Copy the rows below word for word, starting at the line that contains "Locate an element" and stopping after the line that contains "control [673, 1104]".

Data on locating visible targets
· · ·

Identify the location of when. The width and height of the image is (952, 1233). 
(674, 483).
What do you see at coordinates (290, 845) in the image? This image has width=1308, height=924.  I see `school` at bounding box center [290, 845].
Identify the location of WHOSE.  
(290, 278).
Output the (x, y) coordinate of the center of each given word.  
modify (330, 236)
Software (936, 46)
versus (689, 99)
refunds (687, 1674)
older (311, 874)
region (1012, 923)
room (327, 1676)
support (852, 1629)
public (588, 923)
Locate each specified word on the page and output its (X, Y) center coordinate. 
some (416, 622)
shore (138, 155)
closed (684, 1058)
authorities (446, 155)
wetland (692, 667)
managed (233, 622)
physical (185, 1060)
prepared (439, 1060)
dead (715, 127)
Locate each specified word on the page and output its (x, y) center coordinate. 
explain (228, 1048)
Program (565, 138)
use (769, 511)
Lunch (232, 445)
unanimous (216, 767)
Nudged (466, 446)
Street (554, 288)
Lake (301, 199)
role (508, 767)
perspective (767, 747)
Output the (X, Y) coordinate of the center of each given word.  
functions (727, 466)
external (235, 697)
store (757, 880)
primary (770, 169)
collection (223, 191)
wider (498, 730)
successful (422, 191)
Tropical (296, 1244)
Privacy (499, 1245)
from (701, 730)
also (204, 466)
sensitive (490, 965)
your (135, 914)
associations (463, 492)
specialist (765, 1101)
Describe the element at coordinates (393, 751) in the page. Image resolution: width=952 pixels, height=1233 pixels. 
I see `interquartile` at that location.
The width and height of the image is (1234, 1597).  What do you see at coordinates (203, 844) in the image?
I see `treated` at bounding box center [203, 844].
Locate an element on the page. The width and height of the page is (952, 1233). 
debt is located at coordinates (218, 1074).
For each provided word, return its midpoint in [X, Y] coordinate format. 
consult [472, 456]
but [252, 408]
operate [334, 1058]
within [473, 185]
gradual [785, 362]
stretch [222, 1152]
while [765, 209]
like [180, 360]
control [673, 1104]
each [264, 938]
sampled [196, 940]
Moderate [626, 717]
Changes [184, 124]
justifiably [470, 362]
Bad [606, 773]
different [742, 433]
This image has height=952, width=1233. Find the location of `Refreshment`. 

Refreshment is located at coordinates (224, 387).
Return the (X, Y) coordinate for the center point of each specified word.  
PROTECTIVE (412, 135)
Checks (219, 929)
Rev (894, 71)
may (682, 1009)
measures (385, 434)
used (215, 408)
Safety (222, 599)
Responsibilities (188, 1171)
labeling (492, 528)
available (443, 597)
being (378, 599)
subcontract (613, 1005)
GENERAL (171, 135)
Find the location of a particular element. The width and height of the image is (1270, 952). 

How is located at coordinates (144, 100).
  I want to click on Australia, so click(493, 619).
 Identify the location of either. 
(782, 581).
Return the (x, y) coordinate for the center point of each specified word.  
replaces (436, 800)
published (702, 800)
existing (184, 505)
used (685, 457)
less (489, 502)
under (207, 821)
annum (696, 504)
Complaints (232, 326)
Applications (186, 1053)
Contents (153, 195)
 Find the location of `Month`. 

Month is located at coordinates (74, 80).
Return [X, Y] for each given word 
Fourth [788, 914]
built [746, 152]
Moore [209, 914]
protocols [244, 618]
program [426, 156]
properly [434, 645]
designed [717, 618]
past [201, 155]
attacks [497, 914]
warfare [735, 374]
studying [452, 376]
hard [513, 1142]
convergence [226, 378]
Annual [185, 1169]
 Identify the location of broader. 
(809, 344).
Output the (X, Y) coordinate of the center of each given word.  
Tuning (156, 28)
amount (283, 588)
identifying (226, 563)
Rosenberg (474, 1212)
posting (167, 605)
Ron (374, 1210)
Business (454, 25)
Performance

· · ·

• _WORKED SOLUTION_
Locate an element on the page. The width and height of the page is (952, 1233). 
debt is located at coordinates (218, 1074).
For each provided word, return its midpoint in [X, Y] coordinate format. 
consult [472, 456]
but [252, 408]
operate [334, 1058]
within [473, 185]
gradual [785, 362]
stretch [222, 1152]
while [765, 209]
like [180, 360]
control [673, 1104]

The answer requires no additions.